Tasks for this exercise -
**A)** Name every organization mentioned in the article about the AbioCor artificial heart surgery.
**B)** Carry on the article about the AbioCor artificial heart surgery from its final sentence.

Source passage -

▬▬▬

Monday, July 16, 2001
AbioCor surgery a 'home run'
Team rehearsed years
The Associated Press
LOUISVILLE Dr. Robert Dowling called his brother the night before he implanted the first self-contained artificial heart in a human being on July 2.
I told him I just couldn't wait, said Dr. Dowling, a heart surgeon at the University of Louisville. I told him the whole team is just so ready. I said I never felt more prepared for anything in my life.
I told him I felt like the batter coming up to the plate in the bottom of the ninth in the World Series and you know you're going to hit a home run.
Two weeks later, the AbioCor device is still sustaining the life of the unidentified recipient, described by Jewish Hospital only as a man in his 50s with diabetes and a history of heart problems.
Dr. Dowling, 42, and Dr. Laman Gray, 61, also a U of L heart surgeon, said in interviews with the Courier-Journal that their implant team spent more than three years preparing for the historic seven-hour surgery.
They spent hundreds of hours putting the device in 40 calves and a smaller number of pigs. Along the way, they sharpened their techniques and became a cohesive surgical unit.
Dr. Gray and Dr. Dowling met the patient just five days before the procedure. He had been living outside the Louisville area, taking three drugs intravenously to try to strengthen his failing heart.
Doctors gave him one month to live without the procedure. Both sides of his heart were failing, and in addition to diabetes, he also suffered from kidney problems. He had grown so weak, Dr. Gray said, that he could barely walk and was unable to eat or digest protein.
To make sure the patient had no other options, Dr. Gray said, the man was admitted and treated to see if his condition could be im proved enough to make him a candidate for a transplanted human heart.

▬▬▬

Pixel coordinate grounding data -
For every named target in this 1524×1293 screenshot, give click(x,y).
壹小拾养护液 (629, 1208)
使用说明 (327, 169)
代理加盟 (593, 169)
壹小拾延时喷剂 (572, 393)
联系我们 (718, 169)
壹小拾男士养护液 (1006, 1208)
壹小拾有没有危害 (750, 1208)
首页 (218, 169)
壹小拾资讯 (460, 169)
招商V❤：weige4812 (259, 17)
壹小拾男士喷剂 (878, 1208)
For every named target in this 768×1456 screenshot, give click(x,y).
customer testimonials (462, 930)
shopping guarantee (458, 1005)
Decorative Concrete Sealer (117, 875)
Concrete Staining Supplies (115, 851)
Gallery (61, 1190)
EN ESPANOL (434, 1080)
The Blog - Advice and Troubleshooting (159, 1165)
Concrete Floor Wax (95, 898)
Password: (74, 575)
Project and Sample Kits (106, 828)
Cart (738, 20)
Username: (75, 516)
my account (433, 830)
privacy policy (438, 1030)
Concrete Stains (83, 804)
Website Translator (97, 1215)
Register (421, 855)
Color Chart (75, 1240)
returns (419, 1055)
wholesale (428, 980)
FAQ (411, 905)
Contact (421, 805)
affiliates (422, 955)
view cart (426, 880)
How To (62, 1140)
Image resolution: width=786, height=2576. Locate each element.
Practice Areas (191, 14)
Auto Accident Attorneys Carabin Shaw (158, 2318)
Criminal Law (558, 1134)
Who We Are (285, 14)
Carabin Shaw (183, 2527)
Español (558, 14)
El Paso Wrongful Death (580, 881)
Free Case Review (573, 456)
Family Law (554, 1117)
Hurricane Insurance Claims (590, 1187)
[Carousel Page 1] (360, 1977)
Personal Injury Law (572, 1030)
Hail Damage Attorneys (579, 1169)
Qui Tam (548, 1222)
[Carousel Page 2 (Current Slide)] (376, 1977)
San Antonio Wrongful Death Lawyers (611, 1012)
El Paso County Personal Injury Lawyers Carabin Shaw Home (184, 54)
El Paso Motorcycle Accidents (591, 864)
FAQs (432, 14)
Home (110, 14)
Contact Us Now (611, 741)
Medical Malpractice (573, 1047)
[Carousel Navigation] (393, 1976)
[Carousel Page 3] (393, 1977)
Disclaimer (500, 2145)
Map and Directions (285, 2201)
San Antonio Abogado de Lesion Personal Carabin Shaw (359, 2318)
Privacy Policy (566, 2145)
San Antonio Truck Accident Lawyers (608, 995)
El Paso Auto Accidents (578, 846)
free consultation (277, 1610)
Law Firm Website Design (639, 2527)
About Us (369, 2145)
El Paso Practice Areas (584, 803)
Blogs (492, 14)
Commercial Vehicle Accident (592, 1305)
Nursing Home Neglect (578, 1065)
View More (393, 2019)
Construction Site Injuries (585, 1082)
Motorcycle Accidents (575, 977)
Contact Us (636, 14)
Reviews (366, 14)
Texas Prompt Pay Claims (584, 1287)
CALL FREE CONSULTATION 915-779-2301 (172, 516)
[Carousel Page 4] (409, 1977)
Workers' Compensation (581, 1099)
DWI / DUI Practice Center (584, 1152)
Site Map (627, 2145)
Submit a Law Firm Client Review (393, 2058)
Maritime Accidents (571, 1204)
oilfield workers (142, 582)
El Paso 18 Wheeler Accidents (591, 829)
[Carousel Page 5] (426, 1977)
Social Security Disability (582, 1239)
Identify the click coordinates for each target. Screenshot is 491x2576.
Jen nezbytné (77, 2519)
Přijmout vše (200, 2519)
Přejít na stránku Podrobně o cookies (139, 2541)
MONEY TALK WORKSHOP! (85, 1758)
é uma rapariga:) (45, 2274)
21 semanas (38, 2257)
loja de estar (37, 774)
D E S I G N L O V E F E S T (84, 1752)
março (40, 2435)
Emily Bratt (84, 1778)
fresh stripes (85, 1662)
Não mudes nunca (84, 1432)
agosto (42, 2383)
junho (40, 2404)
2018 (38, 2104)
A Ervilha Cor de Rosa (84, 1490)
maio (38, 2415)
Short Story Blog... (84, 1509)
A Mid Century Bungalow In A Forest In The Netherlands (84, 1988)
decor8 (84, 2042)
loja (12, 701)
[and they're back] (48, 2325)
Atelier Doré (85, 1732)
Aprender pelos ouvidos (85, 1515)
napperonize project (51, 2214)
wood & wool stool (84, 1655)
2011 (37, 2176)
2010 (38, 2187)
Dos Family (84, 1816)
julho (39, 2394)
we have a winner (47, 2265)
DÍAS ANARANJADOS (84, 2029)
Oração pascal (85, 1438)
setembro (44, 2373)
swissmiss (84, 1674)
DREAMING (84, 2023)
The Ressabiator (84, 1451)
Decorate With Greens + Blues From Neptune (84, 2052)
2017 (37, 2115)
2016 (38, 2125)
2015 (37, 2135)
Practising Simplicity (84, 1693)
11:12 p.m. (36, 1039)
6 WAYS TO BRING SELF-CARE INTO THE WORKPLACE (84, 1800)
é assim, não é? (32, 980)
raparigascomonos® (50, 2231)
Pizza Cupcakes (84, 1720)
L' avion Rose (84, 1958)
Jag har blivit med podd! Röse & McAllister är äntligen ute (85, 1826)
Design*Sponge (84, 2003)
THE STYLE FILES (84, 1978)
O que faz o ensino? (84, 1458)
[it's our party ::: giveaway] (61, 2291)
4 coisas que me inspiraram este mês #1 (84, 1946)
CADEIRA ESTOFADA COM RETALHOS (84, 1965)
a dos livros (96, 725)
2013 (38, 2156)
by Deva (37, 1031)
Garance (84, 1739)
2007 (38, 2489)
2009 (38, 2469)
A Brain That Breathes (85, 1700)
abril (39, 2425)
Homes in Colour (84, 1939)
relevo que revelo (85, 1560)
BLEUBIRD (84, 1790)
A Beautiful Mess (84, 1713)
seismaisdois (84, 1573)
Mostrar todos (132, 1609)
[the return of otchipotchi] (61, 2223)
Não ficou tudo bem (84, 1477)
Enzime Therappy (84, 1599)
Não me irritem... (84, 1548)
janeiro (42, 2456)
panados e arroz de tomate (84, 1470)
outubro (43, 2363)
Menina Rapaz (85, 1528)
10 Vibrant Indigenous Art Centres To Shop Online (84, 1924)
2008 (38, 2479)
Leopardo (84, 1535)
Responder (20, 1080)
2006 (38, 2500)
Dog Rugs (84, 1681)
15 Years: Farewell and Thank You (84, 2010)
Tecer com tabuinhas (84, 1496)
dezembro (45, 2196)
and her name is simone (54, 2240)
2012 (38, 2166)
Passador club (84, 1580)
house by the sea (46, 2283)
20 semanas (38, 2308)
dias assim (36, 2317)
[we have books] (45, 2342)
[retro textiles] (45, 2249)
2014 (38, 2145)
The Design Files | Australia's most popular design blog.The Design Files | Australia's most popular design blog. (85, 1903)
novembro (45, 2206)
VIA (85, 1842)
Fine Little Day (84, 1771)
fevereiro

▬▬▬

Task-by-task outputs -
**A)** The Associated Press, the University of Louisville, Jewish Hospital, the Courier-Journal

**B)**
When it was clear that wasn't possible, Dr. Gray said, the team started thinking about when to do the AbioCor implant.
The implant candidate, family members, Dr. Gray and an independent patient advocate supplied through Abiomed talked at least four times.
Finally, the surgery was set.
The operation started like any other open-heart procedure with the cutting of the breastbone.
When the chest was open, Dr. Gray, who was in the operating room looking at electrocardiograms of the patient's chest, joined the others.
The heart he saw was huge, just a very big, huge heart, enlarged by its struggle to keep pumping, Dr. Gray said.
First they cut the heart away from the surrounding organs and tissue, a very difficult process, Dr. Dowling said, because it's easy to unintentionally punch a hole in the heart.
When the heart was free, the doctors implanted an electrical coil that is used to keep the AbioCor's internal battery charged, and also put in the battery and a controller that regulates the heart's rate.
They then moved on to the bypass, routing the blood through a heart and lung machine so the heart itself could be excised, Dr. Dowling said.
Dr. Dowling said he had visualized the surgery over and over in his head before doing it. Sometimes it went perfectly, sometimes it didn't.
At one point in the operation, he said he told Dr. Gray, That's not how it happened the last 20 times I did it.
I didn't mean to say it. It slipped out, Dr. Dowling said. I thought he was going to give me a hard time. But he said, "You mean the times you were doing it in your head?' and I said, "Yeah.' He just laughed.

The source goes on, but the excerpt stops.